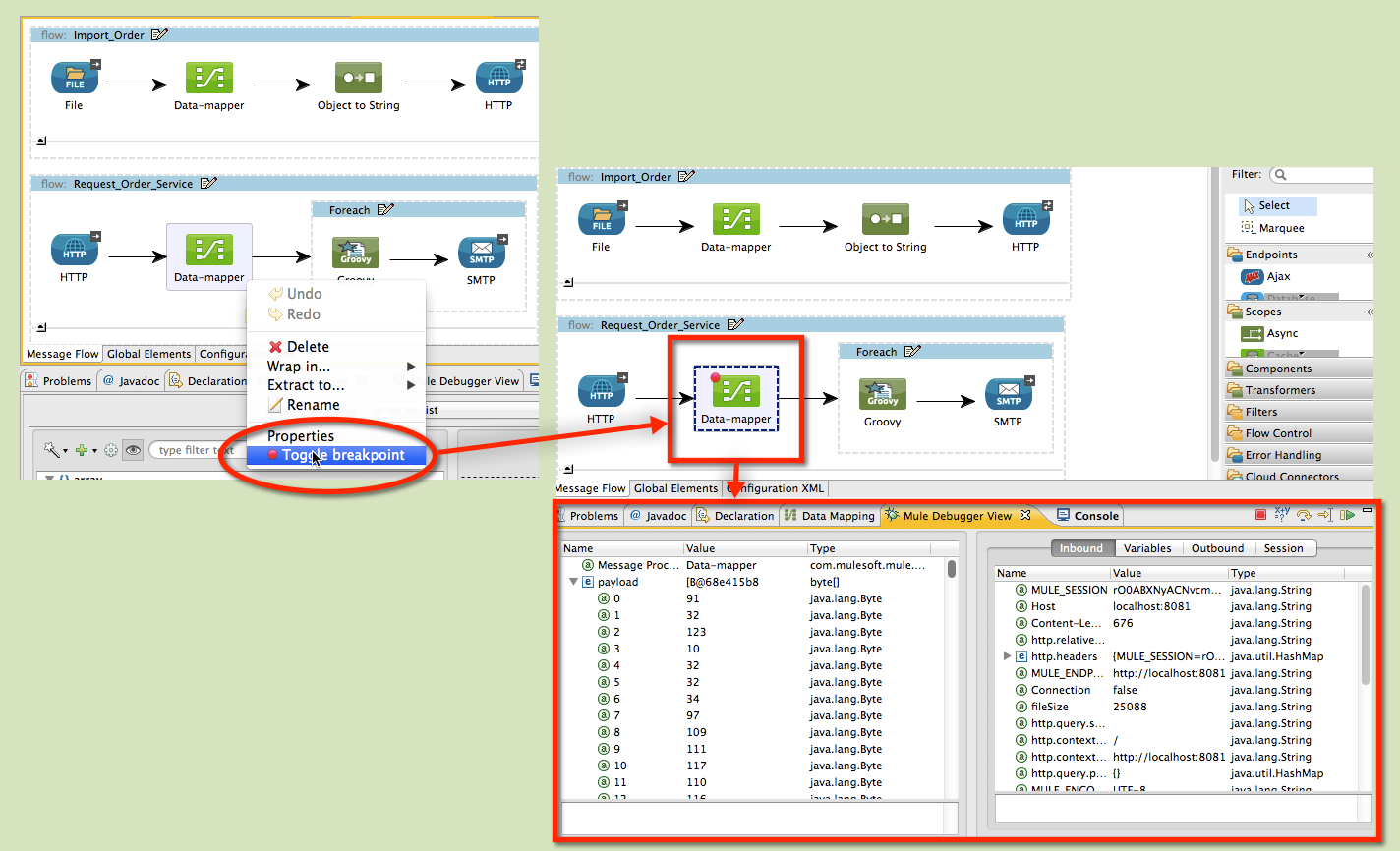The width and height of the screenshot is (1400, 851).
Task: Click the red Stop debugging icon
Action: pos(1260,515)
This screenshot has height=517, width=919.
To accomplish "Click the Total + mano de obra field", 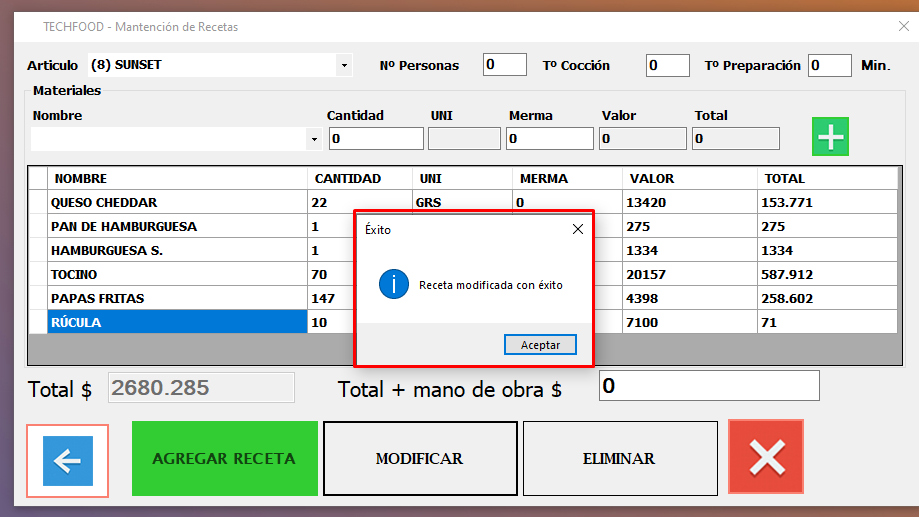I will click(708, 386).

______

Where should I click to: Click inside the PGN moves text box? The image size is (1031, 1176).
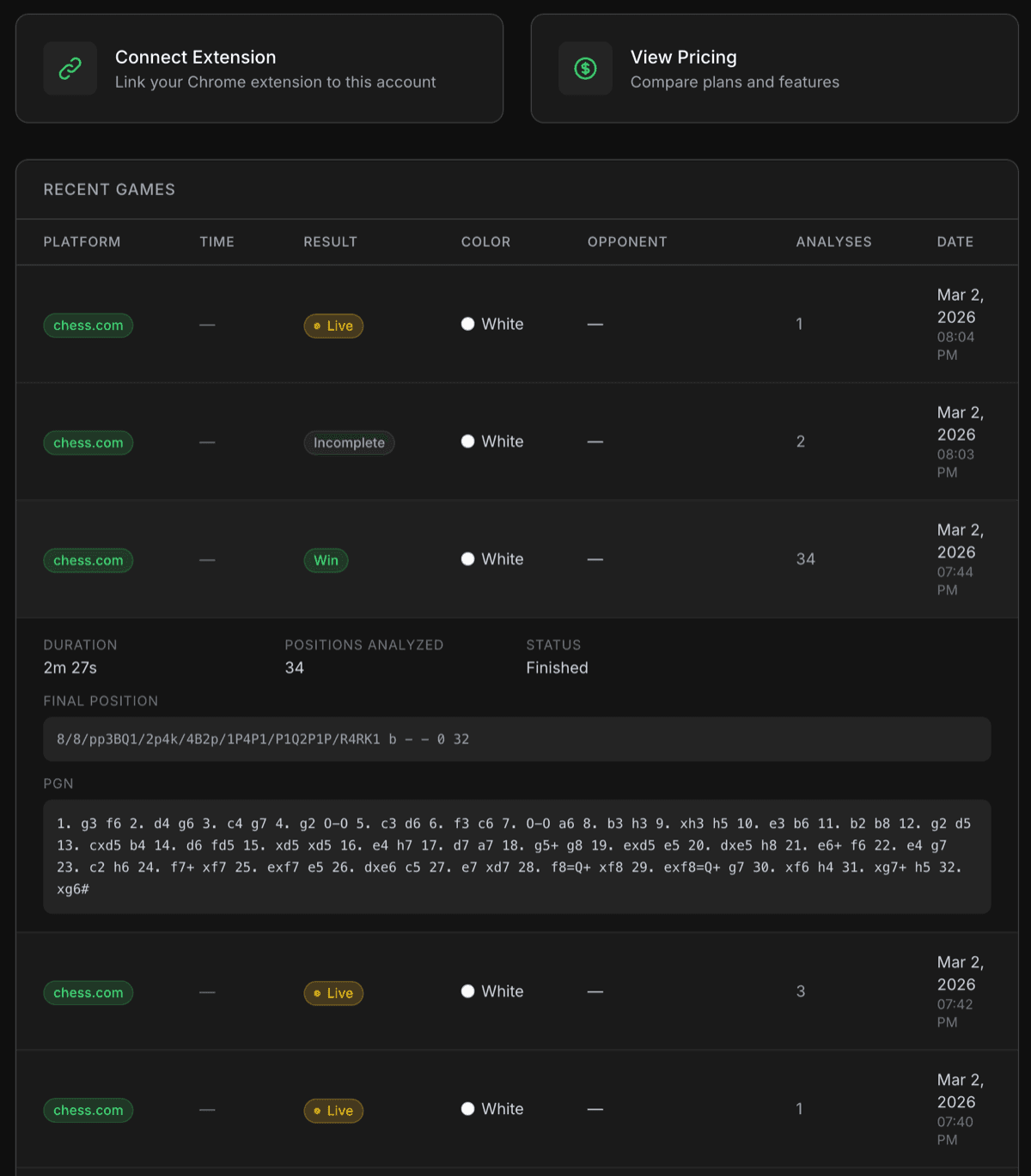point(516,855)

______

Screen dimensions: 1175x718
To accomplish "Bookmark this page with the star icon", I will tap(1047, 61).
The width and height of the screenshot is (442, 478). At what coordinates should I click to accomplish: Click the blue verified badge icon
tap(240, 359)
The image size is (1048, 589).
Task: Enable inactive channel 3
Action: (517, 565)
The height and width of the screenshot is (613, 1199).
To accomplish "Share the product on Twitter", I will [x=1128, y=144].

______

TASK PROMPT -> In the data above, find the line with "The width and height of the screenshot is (442, 478)." and the line with "The height and". Retype both, plus every line between them, exactly.

REPLY ->
The width and height of the screenshot is (442, 478). At what coordinates should I click to accomplish: Click the blue verified badge icon
tap(240, 359)
The image size is (1048, 589).
Task: Enable inactive channel 3
Action: (517, 565)
The height and width of the screenshot is (613, 1199).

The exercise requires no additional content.